• **Activity list**:
1. According to the passage on laforin orthologs, how many exons and introns make up EPM2A, the gene encoding Hs-laforin?
2. Extract the portion of the passage on laforin orthologs from "To gain insight" to "locus in Nematostella.", word for word.

====== Selected extract ======

Given these recent advances we performed searches as described above searching multiple databases (Additional File 1) for putative laforin orthologs in the genome of 212 eukaryotes (including the 122 protozoan). We identified putative laforin orthologs in the genome of two invertebrates, the cnidarian sea anemone Nematostella vectensis and the small worm-like urochordate Branchiostoma floridae (Fig. 3A). The putative N. vectensis laforin (Nv-laforin) is 44% identical to Hs-laforin and contains all but one of the known residues conferring glucan binding and phosphatase activity (Fig. 3A &3B). In the B. floridae genome we discovered three open reading frames that each encoded a putative laforin ortholog (Fig. 3A). The putative B. floridae laforin (Bf-laforin) orthologs are 29–41% identical to Hs-laforin and share the majority of residues important for glucan binding and phosphatase activity (Fig. 3A &3B). In addition, all four genes encode proteins that have very similar predicted secondary structure to Hs-laforin (Fig. 3A). The predicted secondary structure of the CBM of Nv-laforin and the Bf-laforins are nearly identical with Hs-laforin, but have a predicted helix in place of a coil-coil (Fig. 3A). All four proteins contain the predicted five β-sheets and six α-helices typical of a dual specificity phosphatase domain and are identical with Hs-laforin (Fig. 3A).

Figure 3
figure 3

Laforin orthologs in invertebrates. A, An alignment of N. vectensis (Nc-) laforin and three B. floridae (Bf-) laforin with H. sapiens (Hs-) laforin. Highlighted residues and shapes representing predicted secondary structure are as in Fig. 2. The red line above the sequence delineates the CBM and the blue line delineates the DSP. Green arrows and ovals represent a match with the predicted secondary structure of Hs-laforin, black arrows and ovals are shared between Nv-laforin and Bf-laforin, and brown are unique for Hs-laforin. The β-sheets and α-helices of the DSP are numbered according to standard DSP nomenclature [11]. The two asterisks indicated residues necessary for carbohydrate binding. B, Percent similarity and identity of Bf- and Nv-laforin with Hs-laforin. C, Predicted intron-exon boundaries for the genes encoding Hs-, Bf-, and Nv-laforin. The coding region that encodes the CBM is highlighted in red, the DSP in blue, and the rest is in gray.

To gain insight into the evolution of these putative laforin orthologs, we analyzed the gene structure and intron-exon boundaries of each and compared them with the gene encoding Hs-laforin, EPM2A. EPM2A is comprised of four exons and three introns (Fig. 3C) [9, 10]. Similarly, Bf-laforin-264244 has the same arrangement and the intron-exon boundaries are at similar locations (Fig. 3C). The other two putative Bf-laforin orthologs each contain three exons and two introns. Additionally, exon 1 from these two Bf-laforins is similar in size to exon 1 and exon 2 of both Hs-laforin and Bf-laforin-264244, suggesting possible intron loss (Fig. 3C). Finally, Nv-laforin has no introns, suggesting intron loss and potentially an increased rate of evolution at this locus in Nematostella.

====== Provided data ======

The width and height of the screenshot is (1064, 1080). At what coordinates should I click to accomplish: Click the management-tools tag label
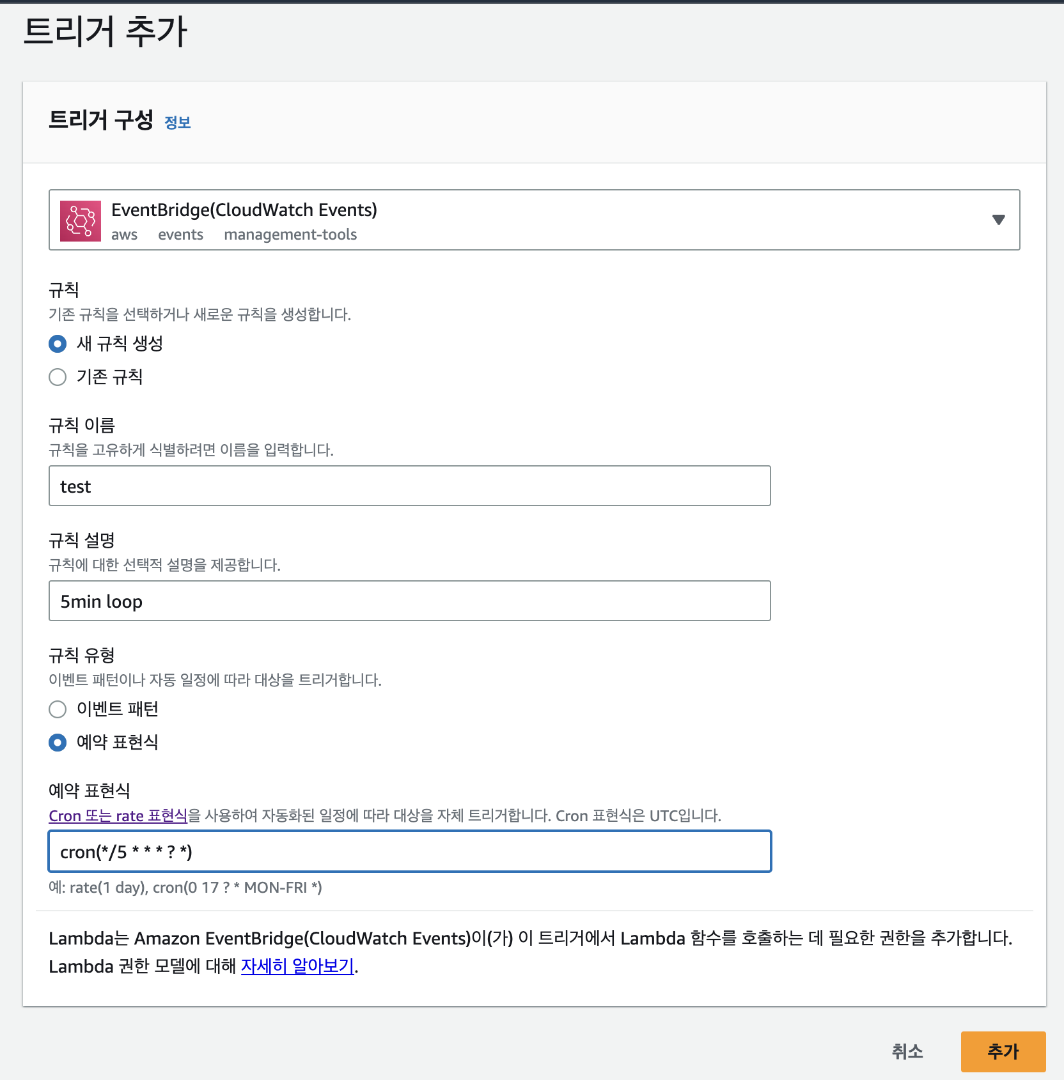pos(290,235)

======
====== Provided data ======

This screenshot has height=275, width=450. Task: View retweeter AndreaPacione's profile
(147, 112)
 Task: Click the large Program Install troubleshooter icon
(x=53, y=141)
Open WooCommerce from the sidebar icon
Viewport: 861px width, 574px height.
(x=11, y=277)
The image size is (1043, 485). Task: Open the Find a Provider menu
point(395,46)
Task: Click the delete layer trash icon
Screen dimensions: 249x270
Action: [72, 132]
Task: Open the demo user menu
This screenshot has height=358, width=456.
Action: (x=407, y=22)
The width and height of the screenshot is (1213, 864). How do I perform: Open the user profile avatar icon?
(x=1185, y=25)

======
====== Provided data ======

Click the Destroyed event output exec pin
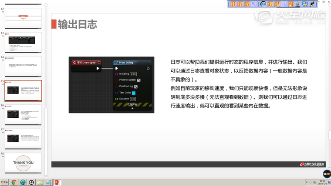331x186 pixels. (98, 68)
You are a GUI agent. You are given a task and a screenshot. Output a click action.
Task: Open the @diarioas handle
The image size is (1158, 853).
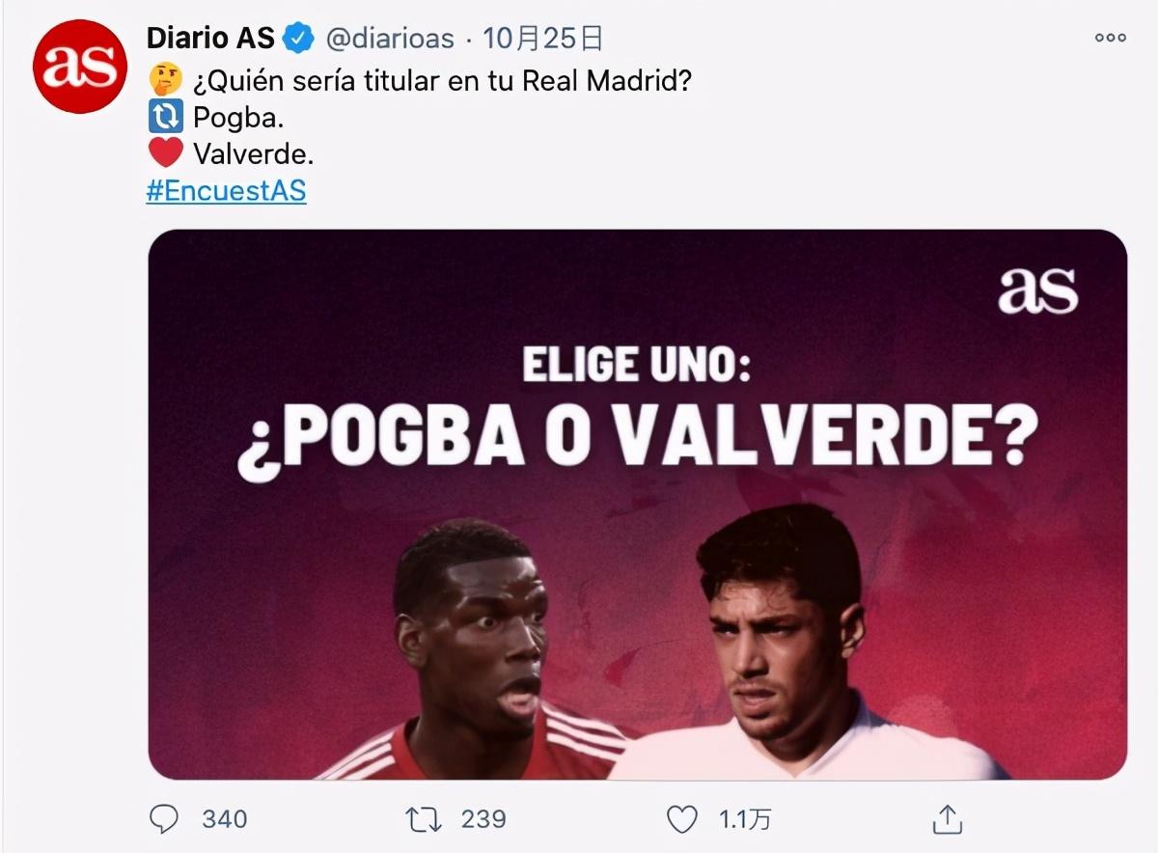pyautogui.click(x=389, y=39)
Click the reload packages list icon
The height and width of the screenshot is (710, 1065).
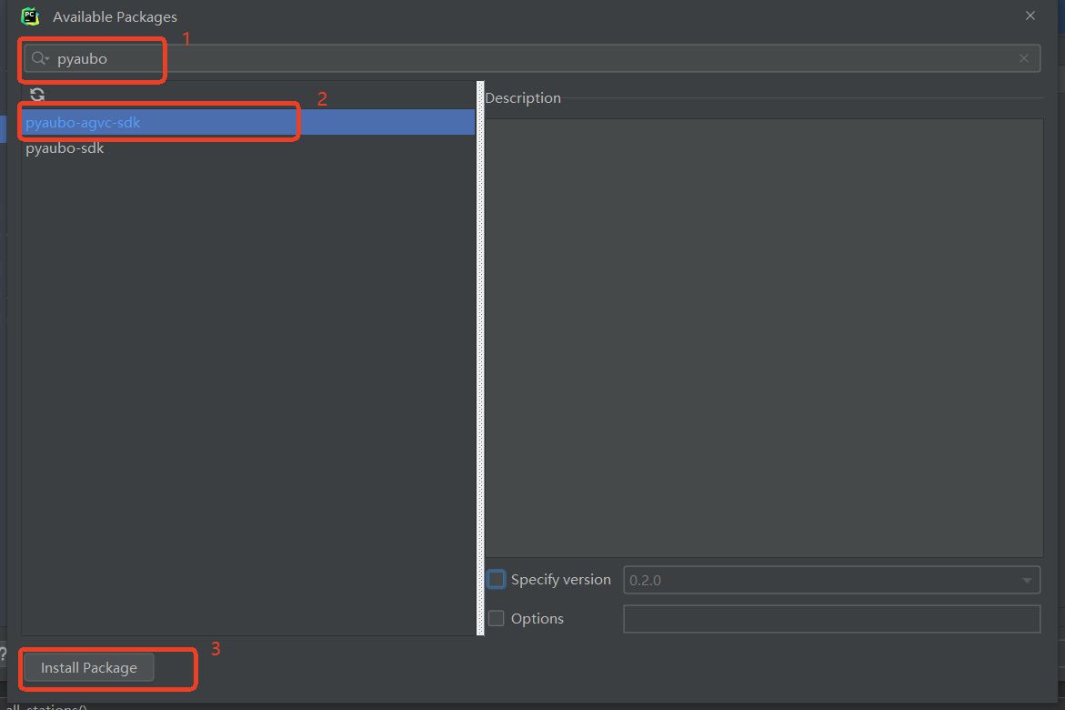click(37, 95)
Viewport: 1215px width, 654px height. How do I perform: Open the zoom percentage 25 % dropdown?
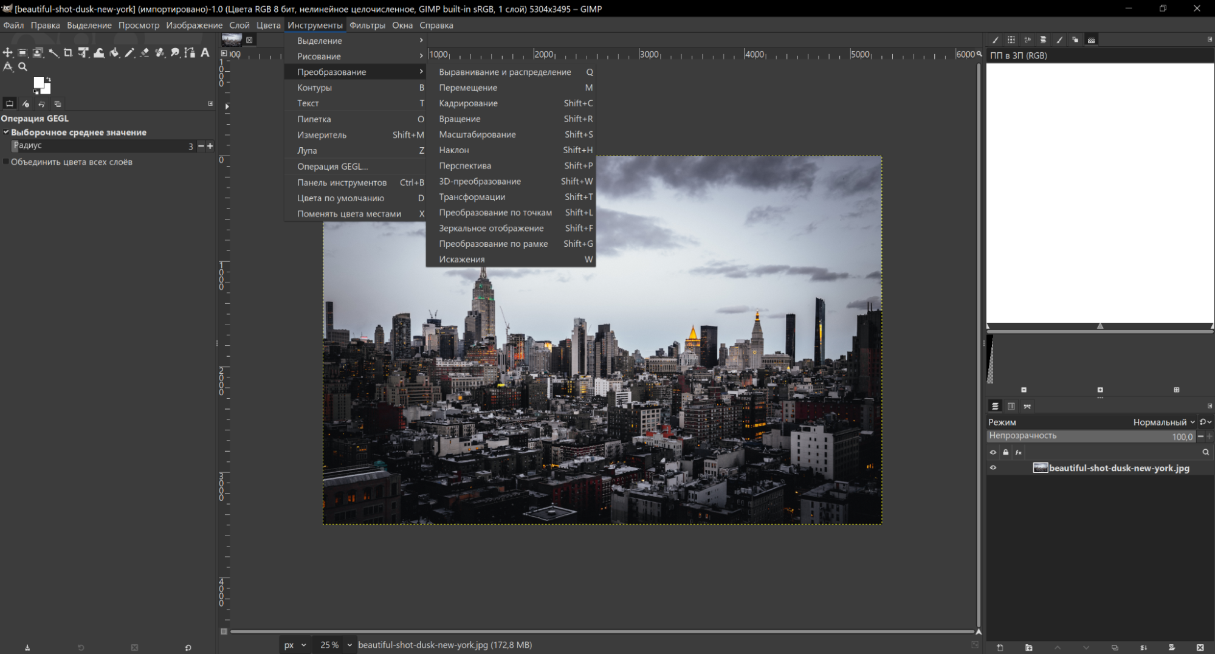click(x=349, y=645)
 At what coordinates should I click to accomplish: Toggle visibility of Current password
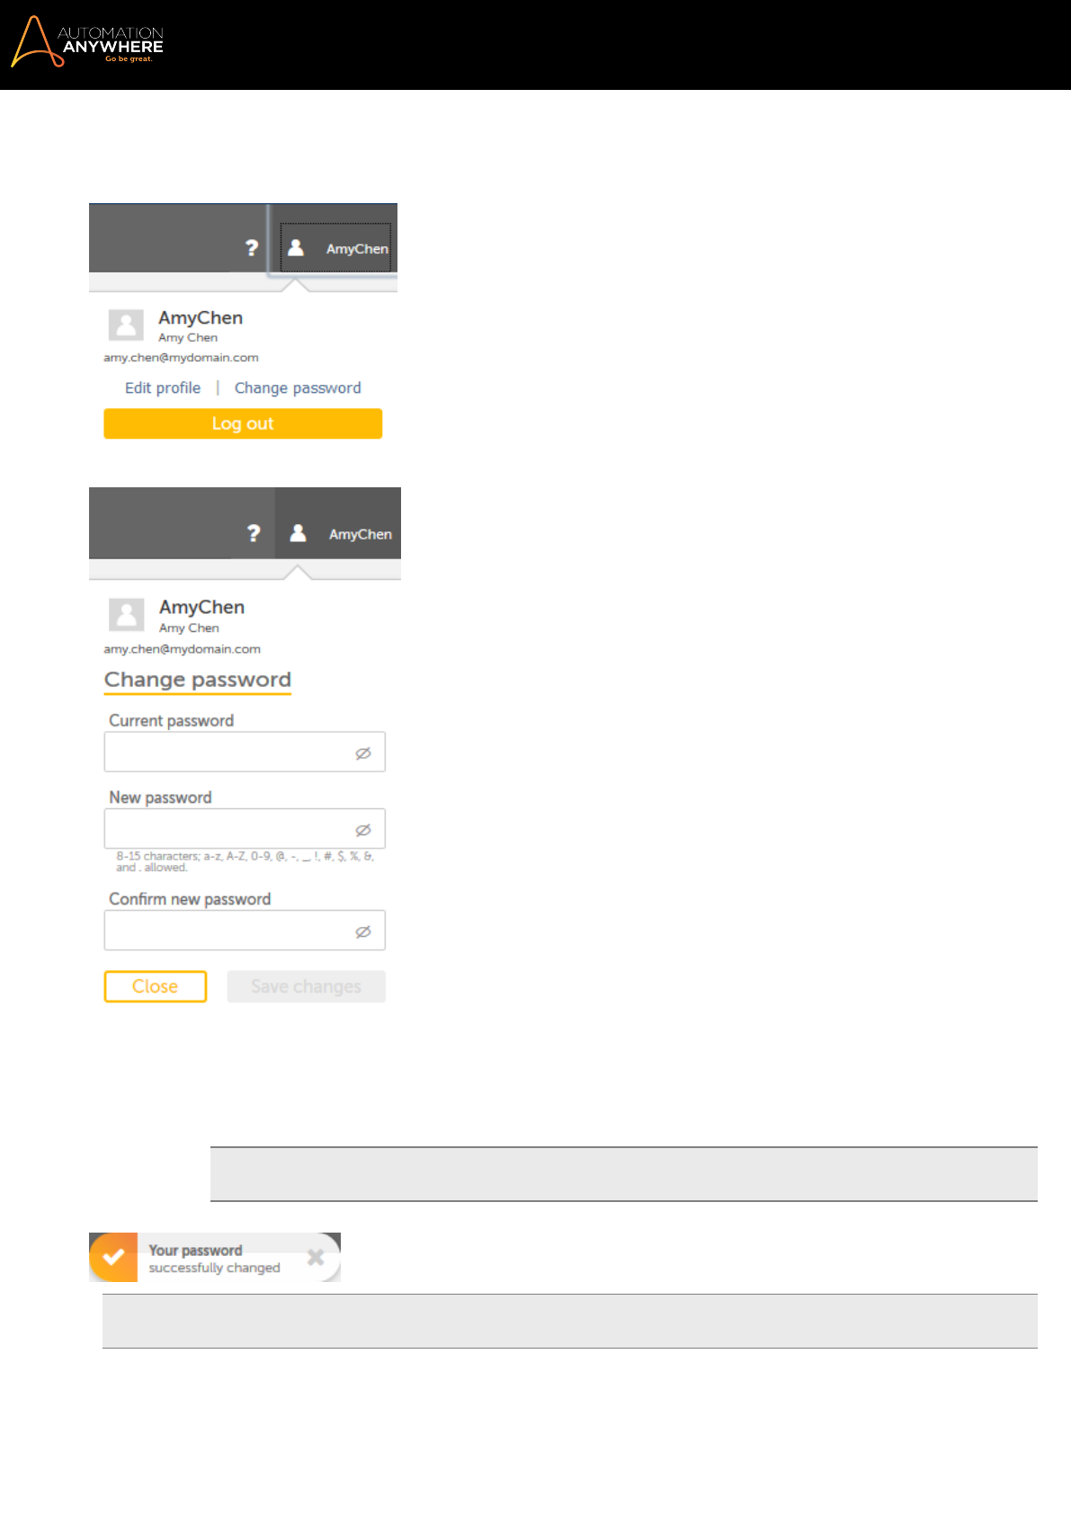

======

• **Task results**:
1. Four exons and three introns.

2.
To gain insight into the evolution of these putative laforin orthologs, we analyzed the gene structure and intron-exon boundaries of each and compared them with the gene encoding Hs-laforin, EPM2A. EPM2A is comprised of four exons and three introns (Fig. 3C) [9, 10]. Similarly, Bf-laforin-264244 has the same arrangement and the intron-exon boundaries are at similar locations (Fig. 3C). The other two putative Bf-laforin orthologs each contain three exons and two introns. Additionally, exon 1 from these two Bf-laforins is similar in size to exon 1 and exon 2 of both Hs-laforin and Bf-laforin-264244, suggesting possible intron loss (Fig. 3C). Finally, Nv-laforin has no introns, suggesting intron loss and potentially an increased rate of evolution at this locus in Nematostella.